EXERCISE: Restate all of the data below word for word.
MATERIAL SUPPLIED section start
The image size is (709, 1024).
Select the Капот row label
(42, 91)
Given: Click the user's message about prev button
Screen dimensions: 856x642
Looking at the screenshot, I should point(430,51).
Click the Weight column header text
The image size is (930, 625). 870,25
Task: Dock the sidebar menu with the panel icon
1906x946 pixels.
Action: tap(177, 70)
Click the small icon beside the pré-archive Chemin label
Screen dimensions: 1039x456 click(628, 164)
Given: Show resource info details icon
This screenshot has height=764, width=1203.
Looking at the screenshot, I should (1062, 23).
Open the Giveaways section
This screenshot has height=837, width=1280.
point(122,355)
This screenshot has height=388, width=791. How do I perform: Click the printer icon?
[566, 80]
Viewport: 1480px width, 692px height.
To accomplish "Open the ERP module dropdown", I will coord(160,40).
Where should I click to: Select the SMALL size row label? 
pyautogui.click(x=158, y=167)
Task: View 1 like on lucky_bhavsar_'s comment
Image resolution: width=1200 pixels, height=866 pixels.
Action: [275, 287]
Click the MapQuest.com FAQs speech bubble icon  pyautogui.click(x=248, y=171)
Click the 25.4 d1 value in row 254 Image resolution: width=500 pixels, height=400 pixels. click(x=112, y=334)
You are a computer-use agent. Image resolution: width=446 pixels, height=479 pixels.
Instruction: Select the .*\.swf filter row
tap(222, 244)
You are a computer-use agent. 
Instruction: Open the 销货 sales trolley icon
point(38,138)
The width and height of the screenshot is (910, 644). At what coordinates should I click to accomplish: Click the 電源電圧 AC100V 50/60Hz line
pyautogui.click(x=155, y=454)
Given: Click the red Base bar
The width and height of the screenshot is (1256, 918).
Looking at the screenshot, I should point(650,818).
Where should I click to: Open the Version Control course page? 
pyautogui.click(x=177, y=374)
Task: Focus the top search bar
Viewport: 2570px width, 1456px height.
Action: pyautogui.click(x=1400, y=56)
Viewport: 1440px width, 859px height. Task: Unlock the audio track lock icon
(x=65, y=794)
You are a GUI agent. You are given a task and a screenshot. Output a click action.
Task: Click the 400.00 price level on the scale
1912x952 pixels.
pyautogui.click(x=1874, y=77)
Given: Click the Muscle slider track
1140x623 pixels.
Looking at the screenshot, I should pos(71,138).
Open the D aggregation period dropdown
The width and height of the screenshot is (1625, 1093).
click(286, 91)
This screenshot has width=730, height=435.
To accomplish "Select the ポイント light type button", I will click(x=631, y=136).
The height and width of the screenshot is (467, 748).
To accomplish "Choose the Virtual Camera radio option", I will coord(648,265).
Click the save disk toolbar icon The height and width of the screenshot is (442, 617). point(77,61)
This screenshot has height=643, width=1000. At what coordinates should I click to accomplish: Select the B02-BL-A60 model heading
MATERIAL SUPPLIED section end
RESPONSE TO THIS TASK:
The image size is (709, 1024).
Select the Капот row label
(42, 91)
Given: Click the user's message about prev button
Screen dimensions: 856x642
Looking at the screenshot, I should point(430,51).
Click the Weight column header text
The image size is (930, 625). 870,25
Task: Dock the sidebar menu with the panel icon
1906x946 pixels.
Action: tap(177, 70)
Click the small icon beside the pré-archive Chemin label
Screen dimensions: 1039x456 click(628, 164)
Given: Show resource info details icon
This screenshot has height=764, width=1203.
Looking at the screenshot, I should (1062, 23).
Open the Giveaways section
This screenshot has height=837, width=1280.
point(122,355)
This screenshot has height=388, width=791. How do I perform: Click the printer icon?
[566, 80]
Viewport: 1480px width, 692px height.
To accomplish "Open the ERP module dropdown", I will coord(160,40).
Where should I click to: Select the SMALL size row label? 
pyautogui.click(x=158, y=167)
Task: View 1 like on lucky_bhavsar_'s comment
Image resolution: width=1200 pixels, height=866 pixels.
Action: [275, 287]
Click the MapQuest.com FAQs speech bubble icon  pyautogui.click(x=248, y=171)
Click the 25.4 d1 value in row 254 Image resolution: width=500 pixels, height=400 pixels. click(x=112, y=334)
You are a computer-use agent. Image resolution: width=446 pixels, height=479 pixels.
Instruction: Select the .*\.swf filter row
tap(222, 244)
You are a computer-use agent. 
Instruction: Open the 销货 sales trolley icon
point(38,138)
The width and height of the screenshot is (910, 644). At what coordinates should I click to accomplish: Click the 電源電圧 AC100V 50/60Hz line
pyautogui.click(x=155, y=454)
Given: Click the red Base bar
The width and height of the screenshot is (1256, 918).
Looking at the screenshot, I should point(650,818).
Where should I click to: Open the Version Control course page? 
pyautogui.click(x=177, y=374)
Task: Focus the top search bar
Viewport: 2570px width, 1456px height.
Action: pyautogui.click(x=1400, y=56)
Viewport: 1440px width, 859px height. Task: Unlock the audio track lock icon
(x=65, y=794)
You are a GUI agent. You are given a task and a screenshot. Output a click action.
Task: Click the 400.00 price level on the scale
1912x952 pixels.
pyautogui.click(x=1874, y=77)
Given: Click the Muscle slider track
1140x623 pixels.
Looking at the screenshot, I should pos(71,138).
Open the D aggregation period dropdown
The width and height of the screenshot is (1625, 1093).
click(286, 91)
This screenshot has width=730, height=435.
To accomplish "Select the ポイント light type button", I will click(x=631, y=136).
The height and width of the screenshot is (467, 748).
To accomplish "Choose the Virtual Camera radio option", I will coord(648,265).
Click the save disk toolbar icon The height and width of the screenshot is (442, 617). point(77,61)
This screenshot has height=643, width=1000. At what coordinates should I click to accomplish: Select the B02-BL-A60 model heading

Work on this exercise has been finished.